Swarthmore graduates persist in imagining a world that will offer security, nutrition, health care, education, respect, personal freedoms, political participation, and opportunity to everyone. They persist in applying their exacting and creative habits of mind not only to their professional success, but also to better understand how that more ideal world can be built. They persist in judging leadership, policy, and action in light of the most comprehensive understanding they can assemble, and in terms of how that leadership, policy and action will not only affect their own communities and nations, but impede or hasten the realization of that better world. And across whatever careers they pursue, Swarthmore graduates persist in striving to align the manner and purposes of their own lives with contributing to the knowledge, the beauty, the health, the productivity, the justice, the inclusion, the environmental responsibility, and the resolution of conflict that will create that more humane world.
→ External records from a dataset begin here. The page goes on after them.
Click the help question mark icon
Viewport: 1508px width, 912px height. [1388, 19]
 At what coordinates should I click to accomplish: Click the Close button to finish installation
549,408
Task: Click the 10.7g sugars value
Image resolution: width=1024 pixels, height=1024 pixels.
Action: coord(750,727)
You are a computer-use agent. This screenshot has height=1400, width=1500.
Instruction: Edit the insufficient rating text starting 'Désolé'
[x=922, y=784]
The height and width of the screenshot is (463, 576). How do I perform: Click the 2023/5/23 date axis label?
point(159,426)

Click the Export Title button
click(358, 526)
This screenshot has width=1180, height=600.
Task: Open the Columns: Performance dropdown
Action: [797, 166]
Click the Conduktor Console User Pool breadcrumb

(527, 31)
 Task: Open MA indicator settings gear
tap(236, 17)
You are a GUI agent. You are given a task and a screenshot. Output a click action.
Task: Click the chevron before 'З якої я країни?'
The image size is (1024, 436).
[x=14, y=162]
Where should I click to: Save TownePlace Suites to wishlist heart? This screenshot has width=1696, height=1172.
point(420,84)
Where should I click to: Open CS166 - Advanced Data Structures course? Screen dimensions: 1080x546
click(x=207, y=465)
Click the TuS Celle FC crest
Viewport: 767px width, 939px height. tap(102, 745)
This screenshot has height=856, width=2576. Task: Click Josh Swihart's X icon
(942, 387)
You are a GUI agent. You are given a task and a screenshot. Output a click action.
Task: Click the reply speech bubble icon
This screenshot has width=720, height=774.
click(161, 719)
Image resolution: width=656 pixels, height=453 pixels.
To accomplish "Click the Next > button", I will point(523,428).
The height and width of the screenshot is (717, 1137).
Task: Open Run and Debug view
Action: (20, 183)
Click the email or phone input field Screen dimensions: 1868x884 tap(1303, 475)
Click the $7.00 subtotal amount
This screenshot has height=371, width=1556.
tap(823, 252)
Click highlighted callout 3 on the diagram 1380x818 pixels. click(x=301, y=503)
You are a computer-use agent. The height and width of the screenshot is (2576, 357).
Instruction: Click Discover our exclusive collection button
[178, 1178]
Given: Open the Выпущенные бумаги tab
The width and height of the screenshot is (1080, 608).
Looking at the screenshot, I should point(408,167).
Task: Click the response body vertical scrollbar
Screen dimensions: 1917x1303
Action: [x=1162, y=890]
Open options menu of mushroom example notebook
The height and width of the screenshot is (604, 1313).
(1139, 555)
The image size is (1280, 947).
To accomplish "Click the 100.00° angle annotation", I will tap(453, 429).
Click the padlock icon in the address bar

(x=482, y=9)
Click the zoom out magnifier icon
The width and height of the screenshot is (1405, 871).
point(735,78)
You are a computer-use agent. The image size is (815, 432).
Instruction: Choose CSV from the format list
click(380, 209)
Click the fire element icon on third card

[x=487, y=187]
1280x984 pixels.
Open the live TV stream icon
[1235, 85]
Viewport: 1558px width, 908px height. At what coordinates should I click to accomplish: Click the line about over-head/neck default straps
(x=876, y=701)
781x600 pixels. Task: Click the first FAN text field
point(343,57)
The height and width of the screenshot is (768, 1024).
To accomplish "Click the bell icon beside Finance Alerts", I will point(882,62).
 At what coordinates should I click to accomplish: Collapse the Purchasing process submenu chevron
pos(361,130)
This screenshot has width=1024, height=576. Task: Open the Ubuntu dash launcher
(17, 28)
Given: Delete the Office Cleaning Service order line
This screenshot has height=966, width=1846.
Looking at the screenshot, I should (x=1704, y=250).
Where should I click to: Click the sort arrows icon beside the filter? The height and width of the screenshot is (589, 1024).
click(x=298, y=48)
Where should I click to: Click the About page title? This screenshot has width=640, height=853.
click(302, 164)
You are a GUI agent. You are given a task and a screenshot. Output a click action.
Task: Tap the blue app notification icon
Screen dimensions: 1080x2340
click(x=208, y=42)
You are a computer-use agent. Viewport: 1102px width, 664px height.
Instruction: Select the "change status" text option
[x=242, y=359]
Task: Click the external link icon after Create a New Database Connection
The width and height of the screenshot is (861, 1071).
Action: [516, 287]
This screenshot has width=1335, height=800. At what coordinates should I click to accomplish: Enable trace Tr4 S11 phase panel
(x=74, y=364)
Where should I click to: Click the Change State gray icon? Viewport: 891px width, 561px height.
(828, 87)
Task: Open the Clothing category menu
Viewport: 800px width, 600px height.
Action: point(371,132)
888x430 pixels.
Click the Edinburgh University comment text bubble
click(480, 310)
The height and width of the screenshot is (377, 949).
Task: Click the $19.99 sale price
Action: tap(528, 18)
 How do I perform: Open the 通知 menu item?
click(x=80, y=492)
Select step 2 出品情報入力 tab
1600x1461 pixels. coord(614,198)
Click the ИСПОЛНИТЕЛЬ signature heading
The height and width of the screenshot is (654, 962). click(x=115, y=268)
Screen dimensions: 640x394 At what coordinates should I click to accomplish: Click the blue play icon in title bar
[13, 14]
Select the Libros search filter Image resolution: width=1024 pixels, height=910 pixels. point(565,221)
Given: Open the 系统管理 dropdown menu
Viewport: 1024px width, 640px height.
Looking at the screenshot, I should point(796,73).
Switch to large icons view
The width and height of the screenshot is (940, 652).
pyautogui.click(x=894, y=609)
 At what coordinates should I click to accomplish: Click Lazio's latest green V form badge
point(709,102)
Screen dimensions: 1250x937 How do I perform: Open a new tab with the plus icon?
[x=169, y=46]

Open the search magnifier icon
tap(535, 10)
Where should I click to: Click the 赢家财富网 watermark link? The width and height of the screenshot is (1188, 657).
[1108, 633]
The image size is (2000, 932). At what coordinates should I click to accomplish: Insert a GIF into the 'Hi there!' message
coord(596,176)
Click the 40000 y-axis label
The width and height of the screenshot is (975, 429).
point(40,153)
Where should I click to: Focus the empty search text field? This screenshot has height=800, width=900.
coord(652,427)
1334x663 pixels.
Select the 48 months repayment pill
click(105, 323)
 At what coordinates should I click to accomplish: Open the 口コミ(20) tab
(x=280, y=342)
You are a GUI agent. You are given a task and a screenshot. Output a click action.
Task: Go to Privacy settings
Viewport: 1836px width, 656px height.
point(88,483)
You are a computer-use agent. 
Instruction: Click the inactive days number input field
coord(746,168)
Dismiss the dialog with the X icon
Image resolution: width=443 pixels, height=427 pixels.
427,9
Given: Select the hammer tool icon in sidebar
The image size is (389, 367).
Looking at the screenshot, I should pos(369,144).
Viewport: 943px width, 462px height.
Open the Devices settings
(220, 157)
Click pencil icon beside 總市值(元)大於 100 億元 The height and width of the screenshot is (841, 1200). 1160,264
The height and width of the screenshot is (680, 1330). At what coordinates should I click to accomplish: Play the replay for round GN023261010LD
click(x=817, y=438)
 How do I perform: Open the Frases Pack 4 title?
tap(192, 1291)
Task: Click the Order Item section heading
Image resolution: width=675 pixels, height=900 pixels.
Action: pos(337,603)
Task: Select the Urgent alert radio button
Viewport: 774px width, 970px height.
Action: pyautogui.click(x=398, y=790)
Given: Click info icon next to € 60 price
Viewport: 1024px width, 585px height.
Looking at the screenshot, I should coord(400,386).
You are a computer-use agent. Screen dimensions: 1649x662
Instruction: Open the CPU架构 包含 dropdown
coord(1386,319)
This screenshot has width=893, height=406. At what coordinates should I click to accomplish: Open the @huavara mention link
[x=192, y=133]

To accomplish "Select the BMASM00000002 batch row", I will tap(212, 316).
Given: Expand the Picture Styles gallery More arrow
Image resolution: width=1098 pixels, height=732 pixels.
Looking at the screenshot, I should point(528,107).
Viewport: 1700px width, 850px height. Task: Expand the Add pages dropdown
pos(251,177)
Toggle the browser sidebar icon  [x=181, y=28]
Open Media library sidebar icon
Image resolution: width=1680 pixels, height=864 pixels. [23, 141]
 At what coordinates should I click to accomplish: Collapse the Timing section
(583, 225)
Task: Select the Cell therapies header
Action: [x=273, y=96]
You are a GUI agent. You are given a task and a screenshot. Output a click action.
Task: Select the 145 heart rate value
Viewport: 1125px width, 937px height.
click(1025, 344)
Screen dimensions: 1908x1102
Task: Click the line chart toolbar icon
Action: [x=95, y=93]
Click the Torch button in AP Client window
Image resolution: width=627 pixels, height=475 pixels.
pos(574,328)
This might sound simply like the marketing strategy of a shrewd college president, or, maybe, the pure fantasy of an overly proud and optimistic one. But I assure you that the more I come to know the alumni of this College and to see what they have accomplished, and why; the more I listen to those who work with and for them, and to the many, very many, who have been inspired by them, the more consistent and powerful the support I find for the characterization I propose. And if each of you, graduating today, reflects on whether striving to align your own life with contribution to a more humane world has become inherent to who you are, I know you’ll uncover in yourself the evidence that clinches my claim.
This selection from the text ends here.